───── Dataset excerpts ─────

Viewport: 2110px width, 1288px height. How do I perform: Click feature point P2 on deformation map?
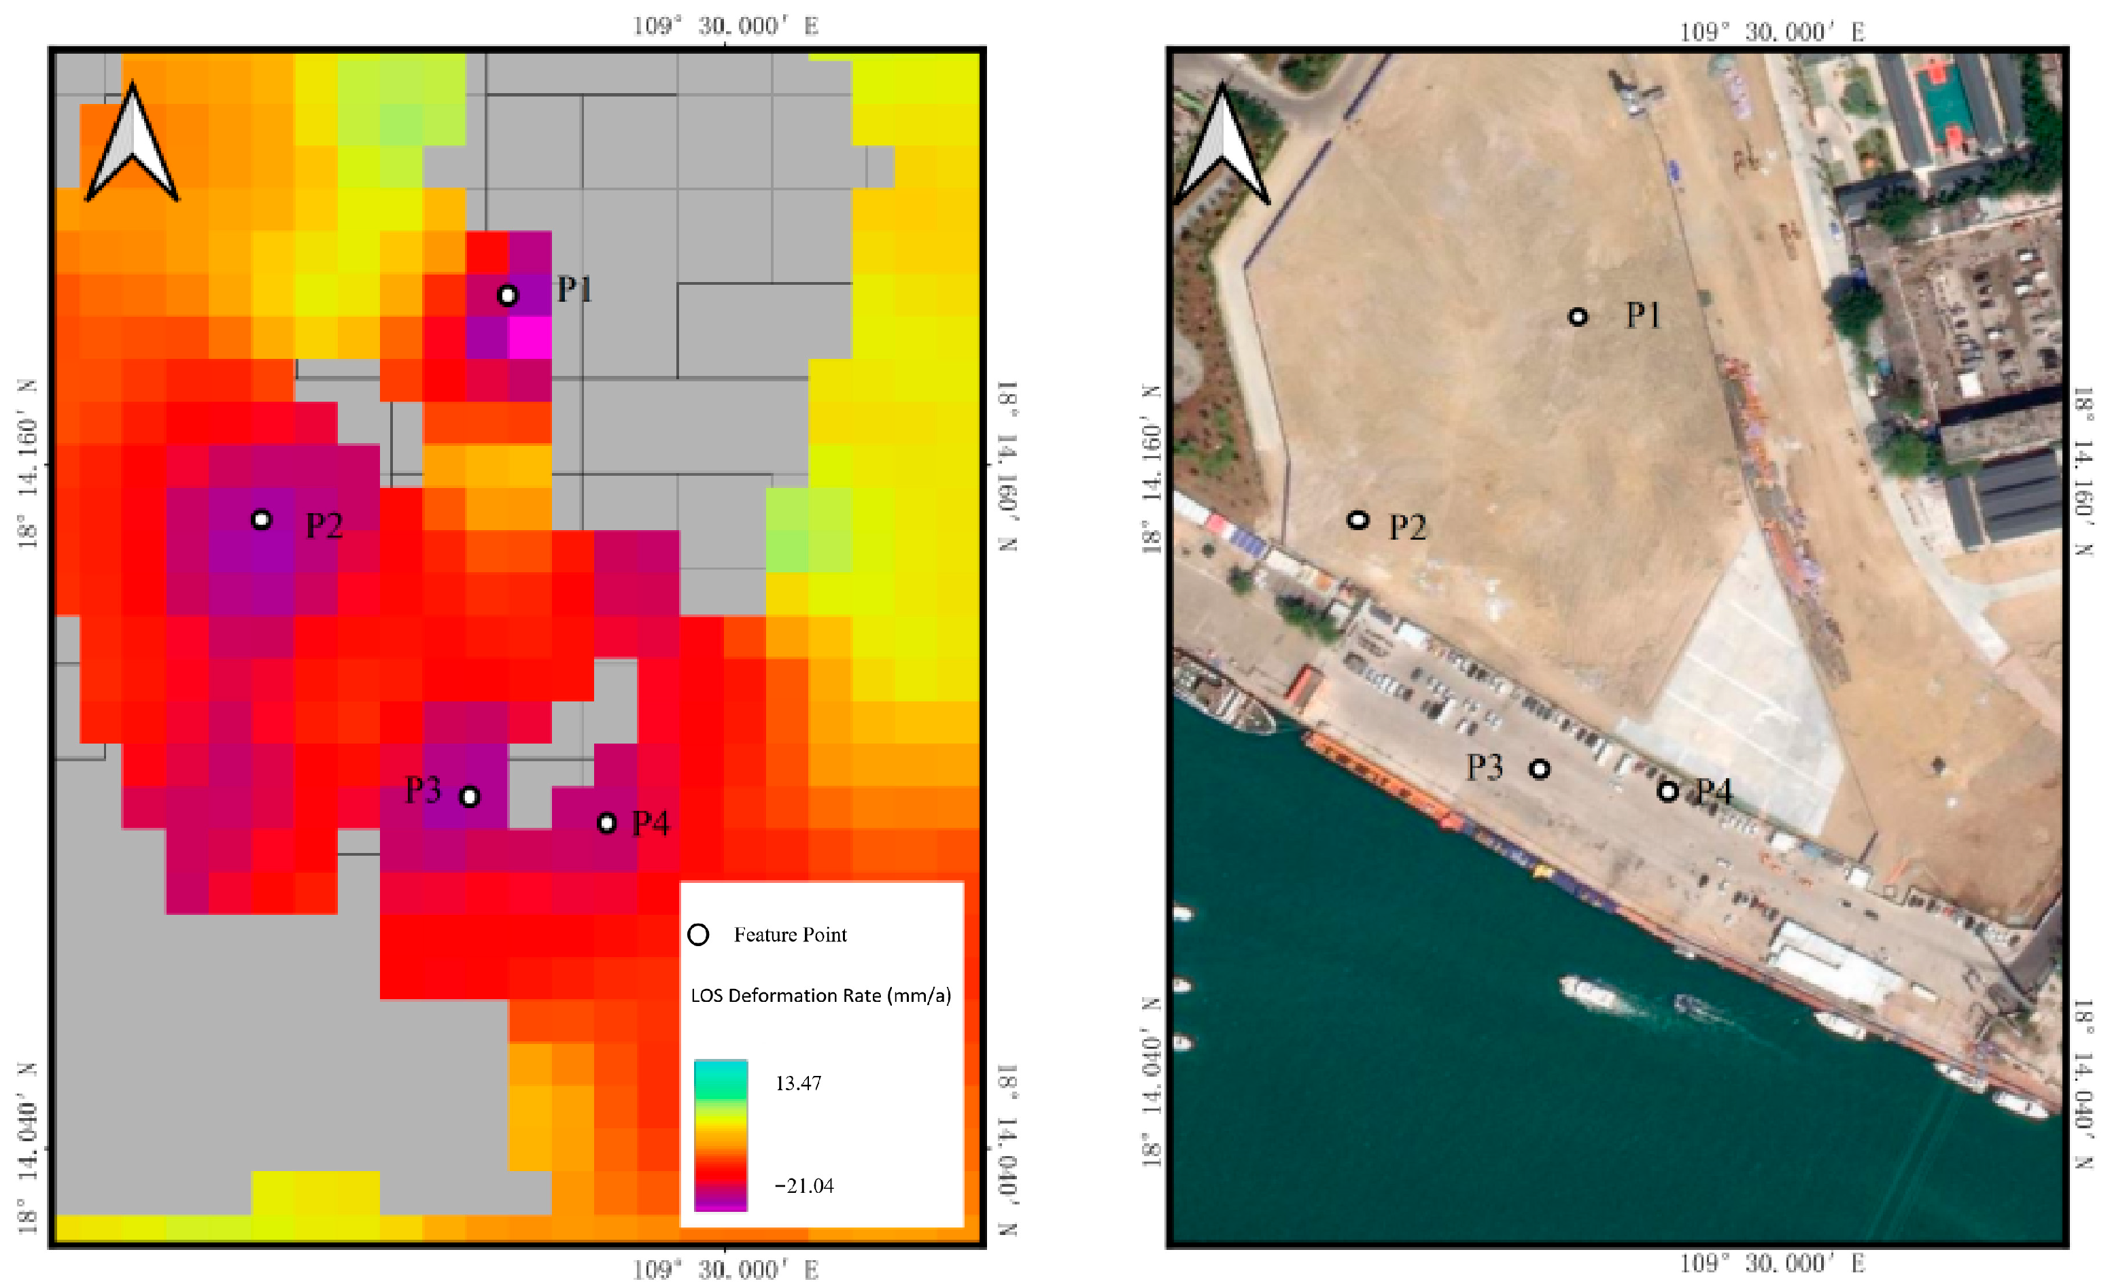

─────
───── Dataset excerpts ─────

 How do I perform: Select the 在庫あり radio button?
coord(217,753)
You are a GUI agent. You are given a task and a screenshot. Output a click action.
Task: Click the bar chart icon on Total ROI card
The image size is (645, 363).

─────

Exercise description:
Reproduce the lines above, beginning at the line with "How do I perform: Select" and stopping after the line with "The image size is (645, 363).", exactly as they are.

Your solution:
 How do I perform: Select the 在庫あり radio button?
coord(217,753)
You are a GUI agent. You are given a task and a screenshot. Output a click action.
Task: Click the bar chart icon on Total ROI card
The image size is (645, 363).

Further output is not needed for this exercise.